A liberdade da fé

Nos últimos anos assistimos uma enxurrada de novas instituições religiosas, novas crenças com divergentes interpretações de livros sagrados estão espalhadas por todo o planeta e são cultivadas no solo onde arcaicas religiões semearam superstições, medo, sistemas de recompensas e castigos, dualismo entre o bem e o mal e a dicotômica eternidade: céu ou inferno. Contudo, não enxergo a diversidade religiosa como algo negativo, pelo contrário, entendo que a variedade de religiões se apresente como um possível caminho para a libertação dos povos, encerrando os monopólios institucionais da fé.

Para uma verdade ser absoluta, é necessário a ausência de outras, mas fato é que existem múltiplas verdades absolutas santificadas mundo afora, logo para que uma seja “a verdade” todas as demais são condenadas a serem mentiras e essa intriga acaba servindo de berço para a intolerância e fanatismo. Na medida em que se arrebanham seguidores crescem o poder, o lucro, a influência e as necessidades das instituições, dessa maneira as divergências religiosas são pretextos para finalidades estritamente político-econômicos. Ou seja, as instituições religiosas manipulam aquilo que temos de divino e sagrado: nossa fé, a liberdade “mágica” onde buscamos força, paz, esperança e amor, é utilizada como joguete pelos detentores do poder por milênios.

Certa vez um amigo que cursou seminário comentou sobre religião e fé, e o que ele disse ficou marcado em minha mente junta a frases de pensadores imortais: “_A superficialidade das religiões não é nada comparada à profundidade da fé”, ele ainda completou: “_Se eu tivesse dito isso no seminário com certeza teria sido expulso”. Isso, dentre mil outros exemplos, prova que não existe espaço para a liberdade de pensamento dentro de tais instituições.

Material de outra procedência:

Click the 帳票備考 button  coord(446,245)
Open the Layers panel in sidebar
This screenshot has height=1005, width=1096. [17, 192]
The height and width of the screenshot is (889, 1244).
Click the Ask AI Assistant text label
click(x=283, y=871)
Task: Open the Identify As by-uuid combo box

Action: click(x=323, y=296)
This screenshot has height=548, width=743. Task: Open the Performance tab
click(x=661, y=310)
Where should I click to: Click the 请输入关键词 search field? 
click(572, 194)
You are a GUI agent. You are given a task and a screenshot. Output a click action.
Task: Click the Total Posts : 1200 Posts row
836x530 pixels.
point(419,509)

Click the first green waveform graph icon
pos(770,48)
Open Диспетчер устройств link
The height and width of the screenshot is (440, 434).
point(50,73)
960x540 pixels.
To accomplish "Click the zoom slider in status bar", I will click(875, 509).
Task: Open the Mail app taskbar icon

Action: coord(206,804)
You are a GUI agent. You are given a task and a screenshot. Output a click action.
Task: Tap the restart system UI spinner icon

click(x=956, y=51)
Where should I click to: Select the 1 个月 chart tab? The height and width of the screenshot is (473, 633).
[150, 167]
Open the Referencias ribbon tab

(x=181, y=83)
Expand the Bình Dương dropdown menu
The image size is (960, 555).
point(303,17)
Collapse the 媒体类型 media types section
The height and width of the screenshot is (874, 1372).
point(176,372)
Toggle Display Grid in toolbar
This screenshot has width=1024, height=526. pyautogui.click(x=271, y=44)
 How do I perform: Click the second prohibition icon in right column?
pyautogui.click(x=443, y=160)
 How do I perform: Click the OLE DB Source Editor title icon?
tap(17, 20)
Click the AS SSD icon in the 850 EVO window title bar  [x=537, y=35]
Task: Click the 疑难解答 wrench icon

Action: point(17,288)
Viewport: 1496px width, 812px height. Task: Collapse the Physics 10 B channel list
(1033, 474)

Durante a faculdade fiz um trabalho sobre religiões para a aula de filosofia, comecei pela maior de nosso país, li algumas partes da bíblia, principalmente o antigo testamento, tinha lembranças das passagens dos evangelhos e dos sermões que ouvia por condicionamento quando criança e no início da adolescência. Depois busquei outros livros sagrados como o Bhagavad-Gita da religião Vaishnava, popularmente conhecida como movimento Hare Krishna, li também algumas partes do Alcorão dos mulçumanos, o Livro dos Espíritos e o Livro dos Médiuns do Alan Kardec. Frequentei um ritual com influências xamânicas e cristãs chamado de Santo Daime onde se faz uso de um chá enteógeno de origens indígena. Depois visitei templos budistas, pratiquei exercícios de meditação e ainda li muitos livros, uma vez que não existe um livro sagrado budista. Assim, em meio a tudo isso, questionei os mitos, dogmas e verdades de diferentes religiões e doutrinas, não pude fingir uma conclusão para o trabalho de filosofia nem fugir a minha natureza. Não dava mais para limitar a liberdade de meus pensamentos em nome de superstições ou de qualquer outra coisa inventada, nem mesmo em nome de hierarquias econômicas, governamentais ou judiciais. Percebi que indiferente da religião ou doutrina, é a fé dos homens e mulheres o combustível para tudo que envolve uma instituição religiosa e não o contrário, assim como nosso trabalho e consumo são os combustíveis para os sistemas econômicos, políticos e judiciais. Vejo a fé como algo livre de verdades absolutas, ela parte do universo individual e é capaz de iluminar a vida de todos que a busquem, independente de religiões ou doutrinas.

"O mundo é o meu país, toda a humanidade são meus irmãos, e fazer o bem é a minha religião", a frase de autoria do filósofo político Thomas Paine, mesmo parecendo, a primeira vista, livre de crenças não deixa de ser ela mesma uma outra crença. Assim como tudo que escrevi, ou como o que qualquer um tenha dito ou escrito. Então, o que é considerar o outro como irmão? O que significa realmente fazer o bem? Qual é a relação dos fiéis com as instituições religiosas? O que é verdade? Onde está nossa fé? São perguntas que devemos fazer a nós mesmos! Que devemos ruminar em nossas mentes irrigadas por nossos corações e alimentadas pela luz do conhecimento. Nossa fé e a pratica da fé são questões que não podem ser descritas sem metáforas ou parábolas, e no fim, nossas palavras são metáforas, nossas teorias parábolas e nós, humanos, demasiados humanos!